## Exercise aim
Reproduce the records verbatim, from the first line down through the line containing "click(1138, 405)", with both ends included.

## Entries supplied
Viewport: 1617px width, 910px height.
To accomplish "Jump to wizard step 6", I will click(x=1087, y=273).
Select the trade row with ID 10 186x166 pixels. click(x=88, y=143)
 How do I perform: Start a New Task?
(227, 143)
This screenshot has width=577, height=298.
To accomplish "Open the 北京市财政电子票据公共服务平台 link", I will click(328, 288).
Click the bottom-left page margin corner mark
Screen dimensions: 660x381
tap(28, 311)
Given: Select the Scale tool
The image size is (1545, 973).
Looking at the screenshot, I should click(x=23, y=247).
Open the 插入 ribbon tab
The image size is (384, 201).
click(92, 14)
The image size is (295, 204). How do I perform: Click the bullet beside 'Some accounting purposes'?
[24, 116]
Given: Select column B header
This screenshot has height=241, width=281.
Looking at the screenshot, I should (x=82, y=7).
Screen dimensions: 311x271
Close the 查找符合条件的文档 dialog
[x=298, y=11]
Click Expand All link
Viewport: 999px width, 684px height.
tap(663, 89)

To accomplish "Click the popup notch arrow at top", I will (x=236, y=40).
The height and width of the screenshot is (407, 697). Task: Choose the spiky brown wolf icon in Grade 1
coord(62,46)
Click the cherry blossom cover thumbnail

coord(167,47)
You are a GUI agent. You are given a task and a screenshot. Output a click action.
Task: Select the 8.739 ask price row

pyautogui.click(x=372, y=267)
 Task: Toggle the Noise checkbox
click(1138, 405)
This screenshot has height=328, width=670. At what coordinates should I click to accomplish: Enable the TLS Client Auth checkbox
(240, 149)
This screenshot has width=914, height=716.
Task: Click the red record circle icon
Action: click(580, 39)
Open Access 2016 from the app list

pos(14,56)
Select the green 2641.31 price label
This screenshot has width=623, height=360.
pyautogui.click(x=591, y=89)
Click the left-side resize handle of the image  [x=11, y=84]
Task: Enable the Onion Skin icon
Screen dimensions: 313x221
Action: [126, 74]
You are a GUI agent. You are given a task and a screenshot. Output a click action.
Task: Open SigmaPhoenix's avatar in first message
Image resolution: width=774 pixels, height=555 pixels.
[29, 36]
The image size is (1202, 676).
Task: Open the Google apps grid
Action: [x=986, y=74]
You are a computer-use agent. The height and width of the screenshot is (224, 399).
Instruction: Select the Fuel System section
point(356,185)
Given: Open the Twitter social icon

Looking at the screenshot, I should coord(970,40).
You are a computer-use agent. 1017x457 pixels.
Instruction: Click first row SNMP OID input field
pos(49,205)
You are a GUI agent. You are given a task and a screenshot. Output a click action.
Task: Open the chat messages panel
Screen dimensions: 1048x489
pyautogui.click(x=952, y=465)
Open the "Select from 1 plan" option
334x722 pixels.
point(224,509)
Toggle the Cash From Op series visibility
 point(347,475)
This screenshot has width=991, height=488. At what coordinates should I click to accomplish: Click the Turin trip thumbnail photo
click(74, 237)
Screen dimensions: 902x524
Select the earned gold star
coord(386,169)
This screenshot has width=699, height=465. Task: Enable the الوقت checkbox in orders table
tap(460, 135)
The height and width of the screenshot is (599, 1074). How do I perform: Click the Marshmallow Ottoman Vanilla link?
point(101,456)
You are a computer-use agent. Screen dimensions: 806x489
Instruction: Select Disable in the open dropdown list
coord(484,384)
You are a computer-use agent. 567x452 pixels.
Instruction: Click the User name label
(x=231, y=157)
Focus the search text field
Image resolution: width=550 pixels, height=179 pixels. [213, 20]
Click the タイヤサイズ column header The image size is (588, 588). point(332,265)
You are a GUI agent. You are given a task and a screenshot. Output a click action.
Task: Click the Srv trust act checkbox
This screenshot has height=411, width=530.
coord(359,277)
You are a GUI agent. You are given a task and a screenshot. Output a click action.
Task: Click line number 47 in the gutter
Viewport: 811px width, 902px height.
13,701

## Solution to this exercise
Viewport: 1617px width, 910px height.
To accomplish "Jump to wizard step 6", I will click(x=1087, y=273).
Select the trade row with ID 10 186x166 pixels. click(x=88, y=143)
 How do I perform: Start a New Task?
(227, 143)
This screenshot has width=577, height=298.
To accomplish "Open the 北京市财政电子票据公共服务平台 link", I will click(328, 288).
Click the bottom-left page margin corner mark
Screen dimensions: 660x381
tap(28, 311)
Given: Select the Scale tool
The image size is (1545, 973).
Looking at the screenshot, I should click(x=23, y=247).
Open the 插入 ribbon tab
The image size is (384, 201).
click(92, 14)
The image size is (295, 204). How do I perform: Click the bullet beside 'Some accounting purposes'?
[24, 116]
Given: Select column B header
This screenshot has height=241, width=281.
Looking at the screenshot, I should (x=82, y=7).
Screen dimensions: 311x271
Close the 查找符合条件的文档 dialog
[x=298, y=11]
Click Expand All link
Viewport: 999px width, 684px height.
tap(663, 89)

To accomplish "Click the popup notch arrow at top", I will (x=236, y=40).
The height and width of the screenshot is (407, 697). Task: Choose the spiky brown wolf icon in Grade 1
coord(62,46)
Click the cherry blossom cover thumbnail

coord(167,47)
You are a GUI agent. You are given a task and a screenshot. Output a click action.
Task: Select the 8.739 ask price row

pyautogui.click(x=372, y=267)
 Task: Toggle the Noise checkbox
click(1138, 405)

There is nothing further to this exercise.